Era un uomo molto "fragile" che si appoggiava a me per ogni cosa. Un tipo geloso e bisognoso di continue rassicurazioni. Era come se per restare in piedi avesse bisogno della mia energia. Stando accanto a lui sentivo che la mia vita si impoveriva sempre di più e le poche certezze che avevo cominciavano a  sgretolandosi.
Tra di noi non c'era né fiducia, né sostegno, così dopo qualche mese ho deciso di chiudere il rapporto. Tra l'altro anche da un punto di vista concreto avevamo poco in comune: io ho un buon lavoro nel quale mi impegno molto, lui non ha un posto fisso, io amo la vita sociale, lui non ha amici. Troppe cose ci dividevano.
Quando ho deciso di troncare sono iniziati i problemi veri. Prima mi ha pregato, poi ha tentato di farmi ingelosire, infine ha cominciato a minacciarmi. In un mail mi ha scritto: «Perderai tutto quello che hai creato nella tua vita».
In passato aveva avuto problemi con un vicino. Dopo un litigio per ragioni futili aveva cominciato ad accanirsi contro di lui: a farlo diventare il nemico. Ora il nemico, la persona da attaccare e distruggere, ero io.
Ha cominciato a pedinarmi. Quando uscivo di casa per andare al lavoro, la sua macchina era già lì e così anche la sera al ritorno.
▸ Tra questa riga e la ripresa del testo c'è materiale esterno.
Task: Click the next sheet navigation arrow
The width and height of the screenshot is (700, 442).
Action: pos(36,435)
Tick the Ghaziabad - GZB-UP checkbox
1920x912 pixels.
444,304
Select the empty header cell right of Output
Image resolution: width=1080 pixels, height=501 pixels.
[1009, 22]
Ho provato a rivolgermi alla forze dell'ordine, ma mi hanno detto che mancavano le prove e che comunque non potevano impedirgli di girare liberamente.
Lui è molto intelligente e non lascia tracce: non manda messaggi, non fa telefonate. Però spesso me lo sono ritrovata alla porta di casa che mi pregava di entrare. Le volte che ho accettato di vederle sono state le peggiori: mi ripeteva ossessivamente di spiegargli perché l'avessi lasciato, in un caso mi ha anche spinto contro il muro e bloccata per qualche minuto che mi è sembrato lunghissimo.
Dopo questo episodio mi sono trasferita per qualche settimana a casa di un'amica. Ero spaventata e mi sentivo del tutto impotente. È una persona intelligente che usa metodi subdoli per tenermi in uno stato di continua ansia. Le forze dell'ordine mi chiedono: «La mai aggredita?». Ma devo aspettare che mi ammazzi per potermi difendere?
Se lo denuncio rischio una controquerela per diffamazione, è una questione molto delicata, ma intanto la mia vita non è più la stessa. Magari per una paio di settimane tutto sembra tornare normale, poi lui riappare all'improvviso e il mio equilibrio viene destabilizzato di nuovo».